The U School is an Innovation Network school in the School District of Philadelphia. We accept students through a blind lottery, with half of our students coming from the region around our school and half from the rest of the city. Currently in our second year, we are designing The U School with our users (youth, educators, parents/guardians) at the center. As a part of this work, our staff spent this summer’s professional development designing spaces, systems, and curriculum to engage students in asynchronous, competency-based learning.

Our students come to us with vastly different experiences of and attitudes towards schooling. With that in mind, we know that we need to work intentionally to invest our students in the idea that they have agency in their own education. In our work last summer, we reenvisioned the way our classrooms are laid out, the way students access our curriculum, and our role as educators in the classroom with the goal of allowing students to learn at their own pace and in their own ways.

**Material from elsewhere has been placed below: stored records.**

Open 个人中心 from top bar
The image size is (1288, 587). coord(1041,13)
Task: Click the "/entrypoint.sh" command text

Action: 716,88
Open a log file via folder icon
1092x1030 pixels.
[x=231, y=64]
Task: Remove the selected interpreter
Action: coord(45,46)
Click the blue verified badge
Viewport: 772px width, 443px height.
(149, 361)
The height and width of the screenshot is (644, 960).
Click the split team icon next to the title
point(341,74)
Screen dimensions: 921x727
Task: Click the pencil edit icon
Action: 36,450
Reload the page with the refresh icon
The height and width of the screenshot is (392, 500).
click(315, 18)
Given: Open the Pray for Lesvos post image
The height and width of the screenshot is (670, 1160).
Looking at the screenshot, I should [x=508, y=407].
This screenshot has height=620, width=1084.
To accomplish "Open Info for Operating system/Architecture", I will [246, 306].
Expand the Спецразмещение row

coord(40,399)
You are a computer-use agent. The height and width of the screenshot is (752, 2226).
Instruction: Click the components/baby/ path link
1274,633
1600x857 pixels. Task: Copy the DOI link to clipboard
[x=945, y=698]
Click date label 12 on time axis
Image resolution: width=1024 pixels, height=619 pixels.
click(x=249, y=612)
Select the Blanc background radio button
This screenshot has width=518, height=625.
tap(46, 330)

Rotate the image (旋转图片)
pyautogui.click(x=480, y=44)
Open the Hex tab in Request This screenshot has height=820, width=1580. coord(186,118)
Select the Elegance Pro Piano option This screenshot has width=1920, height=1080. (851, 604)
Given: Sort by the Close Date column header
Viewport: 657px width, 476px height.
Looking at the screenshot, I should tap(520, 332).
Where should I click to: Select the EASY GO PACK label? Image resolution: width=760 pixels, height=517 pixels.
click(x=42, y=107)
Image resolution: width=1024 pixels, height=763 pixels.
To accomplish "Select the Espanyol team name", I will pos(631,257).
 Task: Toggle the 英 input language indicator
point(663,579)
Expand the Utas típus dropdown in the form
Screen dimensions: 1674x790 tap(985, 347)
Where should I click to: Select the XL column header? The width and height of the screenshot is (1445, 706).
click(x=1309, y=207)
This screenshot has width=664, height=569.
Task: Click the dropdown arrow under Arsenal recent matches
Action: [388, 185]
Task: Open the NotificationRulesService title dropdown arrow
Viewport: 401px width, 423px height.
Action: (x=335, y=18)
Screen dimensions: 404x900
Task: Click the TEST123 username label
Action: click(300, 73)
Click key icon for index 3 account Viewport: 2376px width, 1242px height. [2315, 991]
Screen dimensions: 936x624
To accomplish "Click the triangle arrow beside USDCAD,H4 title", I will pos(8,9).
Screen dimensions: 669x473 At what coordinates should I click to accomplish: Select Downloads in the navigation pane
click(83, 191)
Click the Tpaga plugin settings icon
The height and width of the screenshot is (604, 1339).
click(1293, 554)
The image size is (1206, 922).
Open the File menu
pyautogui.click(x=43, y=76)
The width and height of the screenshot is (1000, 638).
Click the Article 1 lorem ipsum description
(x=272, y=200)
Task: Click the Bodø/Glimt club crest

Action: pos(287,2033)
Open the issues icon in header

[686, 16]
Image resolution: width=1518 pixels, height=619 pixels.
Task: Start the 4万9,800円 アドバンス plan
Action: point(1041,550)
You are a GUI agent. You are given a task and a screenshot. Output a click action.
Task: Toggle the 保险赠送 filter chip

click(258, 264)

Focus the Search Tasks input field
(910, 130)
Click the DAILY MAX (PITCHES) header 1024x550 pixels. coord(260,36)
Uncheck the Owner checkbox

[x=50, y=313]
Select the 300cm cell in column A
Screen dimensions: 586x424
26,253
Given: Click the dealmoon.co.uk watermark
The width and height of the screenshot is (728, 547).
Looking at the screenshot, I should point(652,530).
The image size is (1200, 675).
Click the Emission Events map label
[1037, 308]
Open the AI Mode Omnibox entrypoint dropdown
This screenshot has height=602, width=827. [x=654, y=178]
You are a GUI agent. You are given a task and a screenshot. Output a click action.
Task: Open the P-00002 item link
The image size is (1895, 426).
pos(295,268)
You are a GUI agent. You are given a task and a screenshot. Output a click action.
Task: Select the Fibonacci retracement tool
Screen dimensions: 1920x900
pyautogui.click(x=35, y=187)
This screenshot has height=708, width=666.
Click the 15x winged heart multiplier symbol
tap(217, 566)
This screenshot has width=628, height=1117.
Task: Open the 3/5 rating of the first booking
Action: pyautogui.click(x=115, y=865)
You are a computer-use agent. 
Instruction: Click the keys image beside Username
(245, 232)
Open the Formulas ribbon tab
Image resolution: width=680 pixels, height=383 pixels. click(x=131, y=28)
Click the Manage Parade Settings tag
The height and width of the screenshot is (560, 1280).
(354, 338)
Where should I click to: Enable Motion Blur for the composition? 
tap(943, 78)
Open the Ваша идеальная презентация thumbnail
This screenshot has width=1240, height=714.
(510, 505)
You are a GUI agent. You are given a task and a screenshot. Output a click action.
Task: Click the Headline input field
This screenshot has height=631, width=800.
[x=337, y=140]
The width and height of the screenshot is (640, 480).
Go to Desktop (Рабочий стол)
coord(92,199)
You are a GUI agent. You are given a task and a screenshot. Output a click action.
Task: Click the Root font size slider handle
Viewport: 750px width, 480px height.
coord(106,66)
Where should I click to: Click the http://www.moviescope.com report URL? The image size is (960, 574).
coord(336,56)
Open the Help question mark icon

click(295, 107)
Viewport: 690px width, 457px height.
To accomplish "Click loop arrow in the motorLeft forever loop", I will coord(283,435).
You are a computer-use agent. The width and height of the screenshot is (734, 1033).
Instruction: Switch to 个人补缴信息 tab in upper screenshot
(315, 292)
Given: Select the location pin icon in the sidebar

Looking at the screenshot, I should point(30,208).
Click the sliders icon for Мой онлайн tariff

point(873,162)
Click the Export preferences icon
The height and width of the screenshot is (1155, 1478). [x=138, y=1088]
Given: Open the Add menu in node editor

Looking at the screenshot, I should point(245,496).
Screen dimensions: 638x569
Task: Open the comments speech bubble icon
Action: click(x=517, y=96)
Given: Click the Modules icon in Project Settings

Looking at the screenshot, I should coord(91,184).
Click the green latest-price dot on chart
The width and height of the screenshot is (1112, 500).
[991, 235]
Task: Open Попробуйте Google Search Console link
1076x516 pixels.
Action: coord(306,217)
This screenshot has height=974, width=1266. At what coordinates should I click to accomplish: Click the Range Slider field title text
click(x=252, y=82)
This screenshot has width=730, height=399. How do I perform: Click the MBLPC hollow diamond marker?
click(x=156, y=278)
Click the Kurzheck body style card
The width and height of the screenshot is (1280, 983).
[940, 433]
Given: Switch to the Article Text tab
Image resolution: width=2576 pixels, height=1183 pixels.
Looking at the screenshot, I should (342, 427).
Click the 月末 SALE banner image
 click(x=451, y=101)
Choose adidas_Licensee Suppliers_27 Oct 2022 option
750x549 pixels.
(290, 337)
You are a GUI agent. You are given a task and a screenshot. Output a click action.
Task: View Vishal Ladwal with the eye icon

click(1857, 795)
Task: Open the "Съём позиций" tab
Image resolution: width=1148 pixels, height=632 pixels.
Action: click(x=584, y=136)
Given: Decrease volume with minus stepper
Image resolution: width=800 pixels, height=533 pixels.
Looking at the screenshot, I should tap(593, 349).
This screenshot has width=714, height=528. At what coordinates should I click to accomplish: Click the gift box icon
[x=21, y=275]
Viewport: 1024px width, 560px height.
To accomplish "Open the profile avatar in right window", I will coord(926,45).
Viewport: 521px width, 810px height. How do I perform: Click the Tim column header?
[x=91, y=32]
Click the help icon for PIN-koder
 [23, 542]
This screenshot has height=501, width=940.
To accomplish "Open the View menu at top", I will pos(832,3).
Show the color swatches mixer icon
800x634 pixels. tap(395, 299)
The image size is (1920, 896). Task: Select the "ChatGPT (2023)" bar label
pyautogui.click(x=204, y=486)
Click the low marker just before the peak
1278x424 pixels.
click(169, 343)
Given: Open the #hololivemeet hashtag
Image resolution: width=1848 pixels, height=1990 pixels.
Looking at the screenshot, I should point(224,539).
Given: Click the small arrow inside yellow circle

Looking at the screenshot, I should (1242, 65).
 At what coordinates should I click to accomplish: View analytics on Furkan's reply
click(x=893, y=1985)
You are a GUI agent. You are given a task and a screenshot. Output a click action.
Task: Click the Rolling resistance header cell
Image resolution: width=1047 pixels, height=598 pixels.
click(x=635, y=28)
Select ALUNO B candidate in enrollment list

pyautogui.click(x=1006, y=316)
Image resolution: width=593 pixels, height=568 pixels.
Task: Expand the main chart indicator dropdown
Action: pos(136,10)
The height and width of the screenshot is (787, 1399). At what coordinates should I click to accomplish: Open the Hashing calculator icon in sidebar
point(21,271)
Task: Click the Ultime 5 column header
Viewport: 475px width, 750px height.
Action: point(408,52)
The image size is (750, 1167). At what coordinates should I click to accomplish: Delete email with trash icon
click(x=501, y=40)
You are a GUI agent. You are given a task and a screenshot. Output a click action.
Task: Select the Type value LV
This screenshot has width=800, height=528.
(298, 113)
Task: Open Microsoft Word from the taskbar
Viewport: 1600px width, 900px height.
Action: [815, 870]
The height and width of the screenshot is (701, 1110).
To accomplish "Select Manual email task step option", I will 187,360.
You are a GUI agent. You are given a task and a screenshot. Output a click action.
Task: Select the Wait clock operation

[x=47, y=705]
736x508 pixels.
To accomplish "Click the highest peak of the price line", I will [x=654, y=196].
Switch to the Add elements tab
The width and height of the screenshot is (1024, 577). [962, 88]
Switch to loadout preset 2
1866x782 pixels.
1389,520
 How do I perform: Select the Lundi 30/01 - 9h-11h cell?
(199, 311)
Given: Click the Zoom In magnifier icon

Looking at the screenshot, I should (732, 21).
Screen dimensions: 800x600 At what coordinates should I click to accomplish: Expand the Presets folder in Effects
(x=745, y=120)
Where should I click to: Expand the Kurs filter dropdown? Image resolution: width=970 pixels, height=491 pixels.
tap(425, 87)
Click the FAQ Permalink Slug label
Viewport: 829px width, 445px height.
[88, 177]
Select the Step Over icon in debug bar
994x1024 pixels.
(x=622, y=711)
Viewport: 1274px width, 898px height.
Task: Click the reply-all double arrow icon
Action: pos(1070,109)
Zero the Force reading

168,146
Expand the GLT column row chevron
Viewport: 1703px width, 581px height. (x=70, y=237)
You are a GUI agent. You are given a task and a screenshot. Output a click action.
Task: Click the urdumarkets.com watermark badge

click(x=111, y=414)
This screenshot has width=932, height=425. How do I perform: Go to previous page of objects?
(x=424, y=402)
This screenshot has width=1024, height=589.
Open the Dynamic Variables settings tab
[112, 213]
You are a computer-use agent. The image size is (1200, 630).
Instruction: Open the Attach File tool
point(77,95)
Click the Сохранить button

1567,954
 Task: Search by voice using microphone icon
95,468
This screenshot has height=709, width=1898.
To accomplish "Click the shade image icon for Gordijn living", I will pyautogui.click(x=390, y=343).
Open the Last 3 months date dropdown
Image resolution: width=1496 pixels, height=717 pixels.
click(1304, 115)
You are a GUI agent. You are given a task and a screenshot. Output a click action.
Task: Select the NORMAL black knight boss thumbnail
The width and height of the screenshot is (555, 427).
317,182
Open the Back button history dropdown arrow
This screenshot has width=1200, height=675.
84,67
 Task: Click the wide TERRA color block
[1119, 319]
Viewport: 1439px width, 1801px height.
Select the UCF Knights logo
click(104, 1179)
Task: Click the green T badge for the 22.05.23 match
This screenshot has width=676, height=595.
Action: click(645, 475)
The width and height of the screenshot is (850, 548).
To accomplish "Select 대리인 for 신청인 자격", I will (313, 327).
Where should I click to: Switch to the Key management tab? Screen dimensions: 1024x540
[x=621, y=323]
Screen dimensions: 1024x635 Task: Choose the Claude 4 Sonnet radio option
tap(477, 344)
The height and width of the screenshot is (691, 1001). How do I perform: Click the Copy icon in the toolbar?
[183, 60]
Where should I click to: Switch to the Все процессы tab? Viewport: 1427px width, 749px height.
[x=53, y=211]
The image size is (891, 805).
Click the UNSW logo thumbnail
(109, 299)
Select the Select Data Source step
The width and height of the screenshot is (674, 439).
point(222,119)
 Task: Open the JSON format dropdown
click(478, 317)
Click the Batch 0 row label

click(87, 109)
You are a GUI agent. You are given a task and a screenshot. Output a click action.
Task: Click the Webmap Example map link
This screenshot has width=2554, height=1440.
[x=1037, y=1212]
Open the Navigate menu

Through this conversation, members of The U School community including our educators, community partners, and students will share stories, artifacts, and data from our work, and will engage participants in a conversation of the implications of our design work for our students, our city, and our education system more broadly.

Conversational Practice

Our session will take the form of “Sharing Best Practices”. Members of the U School community will share vignettes, artifacts, and data from our work designing and implementing spaces, culture, and curriculum to support asynchronous learning towards the goal of student empowerment. The “Success Analysis” protocol will be used to allow conversation participants to engage in a discussion of the implications of our work for different school models, and to our vision for education, in large urban districts and beyond. Through this conversation, we will also use a similar form to engage participants in a discussion of the challenges of implementing this model, and to allow for critiques of the work. Ultimately, in sharing our work with educators from across the country, we hope to receive feedback from other educators on our model and design process.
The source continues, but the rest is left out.